In 1996, a 19-year-old Israeli music student witnessed the Indian classical music heavyweights Hariprasad Chaurasia and Zakir Hussain performing in Jerusalem. He didn’t understand a word, but his response was physical. He decided to travel to India to arrive closer to its source, fell in love with and married the daughter of a Sufi sheikh in Ajmer, and made the country his home for more than a decade. Shye Ben Tzur’s journey since has aligned with the tenets of Sufism. Often at odds with orthodoxy, this branch of Islam looks at the relationship between the divine and the self through the lens of surrender, to the point where one’s own identity dissolves.

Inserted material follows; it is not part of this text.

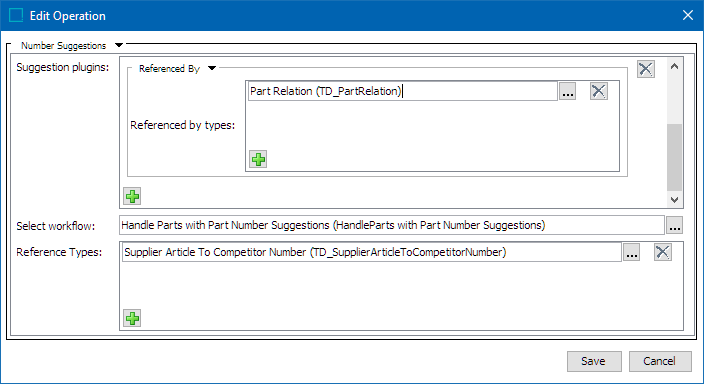
Task: Remove the Supplier Article To Competitor Number entry
Action: [663, 252]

Throughout Ranjha, Ben Tzur’s latest album with Radiohead’s Jonny Greenwood, the blurring of selves is the goal. We are reminded of this tenet multiple times in the chorus of the title track, sung by Ben Tzur and the qawwali singers of the Rajasthan Express, who borrow verses of the 18th-century Punjabi poet Bulleh Shah: “Ranjha Ranjha kardi hun main aape Ranjha hoi/Saddo mainu Dhido Ranjha, Heer na aakho koi” (“Repeating Ranjha’s name, I myself have become Ranjha/Call me Dhido Ranjha now, do not call me Heer anymore”). Dhido Ranjha, a wandering flute player, and Heer, a wealthy woman, are the protagonists of a tragic Punjabi folk tale: Bulleh Shah transposes the framework of the lover and beloved to the self and the divine. Nathu Lal Solanki strikes the nagara, a form of kettledrum, and the elongated repetition of the word “Ranjha” accumulates layers, aiming for a trance-like state. Ben Tzur understands the spiritual kernel of this process, having studied under Ustad Zia Fariduddin Dagar in the ancient dhrupad tradition, where rhythmic Vedic chants achieve a similar effect.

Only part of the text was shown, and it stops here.